• [Stated problem A]: Copy a passage from the Astran S5 article verbatim, starting at the words "Introduction" and ending after the words "with the SMPC.".

╭─ Source document

Introduction
In this article, we will start by defining the various techniques we use in Astran S5 and explore some further applications present in the literature, such as Multiparty computing (MPC), and how we differ. The first technique is the All or Nothing Transform (AONT). The second one is the Shamir Secret Sharing. We will then explain how we combined these techniques to implement our zero-trust storage solution. Later, we will explain the Secure Multiparty Computation and how it works. And finally, how the Shamir Secret Sharing is used with the SMPC.
All or Nothing Transform (AONT)

╰─

• [Stated problem B]: Repeat the rows verbatim, from the line containing "Screen dimensions: 1080x527" through the last line of the rows, both ends included.

╭─ Source data

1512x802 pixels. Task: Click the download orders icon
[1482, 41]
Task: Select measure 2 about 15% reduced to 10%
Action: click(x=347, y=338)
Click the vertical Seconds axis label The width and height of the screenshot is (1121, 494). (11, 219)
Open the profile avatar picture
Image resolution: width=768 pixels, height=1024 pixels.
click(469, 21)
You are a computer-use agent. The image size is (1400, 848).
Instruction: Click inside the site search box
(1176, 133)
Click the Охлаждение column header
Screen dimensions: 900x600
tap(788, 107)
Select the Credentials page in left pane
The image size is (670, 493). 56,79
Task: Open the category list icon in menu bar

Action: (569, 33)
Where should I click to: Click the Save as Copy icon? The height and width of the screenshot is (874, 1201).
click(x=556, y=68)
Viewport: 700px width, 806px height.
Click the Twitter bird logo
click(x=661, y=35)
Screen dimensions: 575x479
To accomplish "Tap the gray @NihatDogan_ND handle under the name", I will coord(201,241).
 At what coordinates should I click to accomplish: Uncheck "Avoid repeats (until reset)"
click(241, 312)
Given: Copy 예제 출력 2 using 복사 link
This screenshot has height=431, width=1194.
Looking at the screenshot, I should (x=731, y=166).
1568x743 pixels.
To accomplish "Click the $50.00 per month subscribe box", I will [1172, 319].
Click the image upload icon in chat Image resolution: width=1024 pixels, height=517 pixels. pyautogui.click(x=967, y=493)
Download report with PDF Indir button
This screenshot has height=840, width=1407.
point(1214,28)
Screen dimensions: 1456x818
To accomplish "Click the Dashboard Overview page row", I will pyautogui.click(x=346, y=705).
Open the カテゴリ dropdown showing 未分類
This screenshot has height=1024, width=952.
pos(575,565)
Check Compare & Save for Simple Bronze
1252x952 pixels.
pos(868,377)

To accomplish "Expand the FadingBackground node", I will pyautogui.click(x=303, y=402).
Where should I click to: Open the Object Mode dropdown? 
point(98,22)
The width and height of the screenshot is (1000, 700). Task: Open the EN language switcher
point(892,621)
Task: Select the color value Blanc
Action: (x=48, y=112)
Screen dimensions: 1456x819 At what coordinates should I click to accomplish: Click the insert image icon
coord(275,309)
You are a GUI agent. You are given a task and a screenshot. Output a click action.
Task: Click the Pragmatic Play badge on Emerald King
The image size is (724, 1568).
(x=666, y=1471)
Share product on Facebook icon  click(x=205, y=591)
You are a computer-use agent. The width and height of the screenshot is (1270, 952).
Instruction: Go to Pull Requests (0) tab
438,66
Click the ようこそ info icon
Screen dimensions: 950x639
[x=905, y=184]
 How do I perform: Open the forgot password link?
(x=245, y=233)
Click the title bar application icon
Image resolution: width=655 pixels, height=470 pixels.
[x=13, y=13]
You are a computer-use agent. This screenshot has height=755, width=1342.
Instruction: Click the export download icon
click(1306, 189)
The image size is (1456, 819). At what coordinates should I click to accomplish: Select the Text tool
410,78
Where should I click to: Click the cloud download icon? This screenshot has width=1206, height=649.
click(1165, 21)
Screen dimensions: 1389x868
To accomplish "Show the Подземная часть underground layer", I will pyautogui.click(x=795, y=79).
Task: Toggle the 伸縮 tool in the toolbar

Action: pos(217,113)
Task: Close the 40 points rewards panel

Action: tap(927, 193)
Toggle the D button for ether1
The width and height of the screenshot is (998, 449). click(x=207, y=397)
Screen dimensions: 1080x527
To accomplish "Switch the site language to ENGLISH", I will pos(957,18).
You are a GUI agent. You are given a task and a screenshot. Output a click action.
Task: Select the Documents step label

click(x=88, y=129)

╰─

• [Complete output A]:
Introduction
In this article, we will start by defining the various techniques we use in Astran S5 and explore some further applications present in the literature, such as Multiparty computing (MPC), and how we differ. The first technique is the All or Nothing Transform (AONT). The second one is the Shamir Secret Sharing. We will then explain how we combined these techniques to implement our zero-trust storage solution. Later, we will explain the Secure Multiparty Computation and how it works. And finally, how the Shamir Secret Sharing is used with the SMPC.

• [Complete output B]:
Screen dimensions: 1080x527
To accomplish "Switch the site language to ENGLISH", I will pos(957,18).
You are a GUI agent. You are given a task and a screenshot. Output a click action.
Task: Select the Documents step label

click(x=88, y=129)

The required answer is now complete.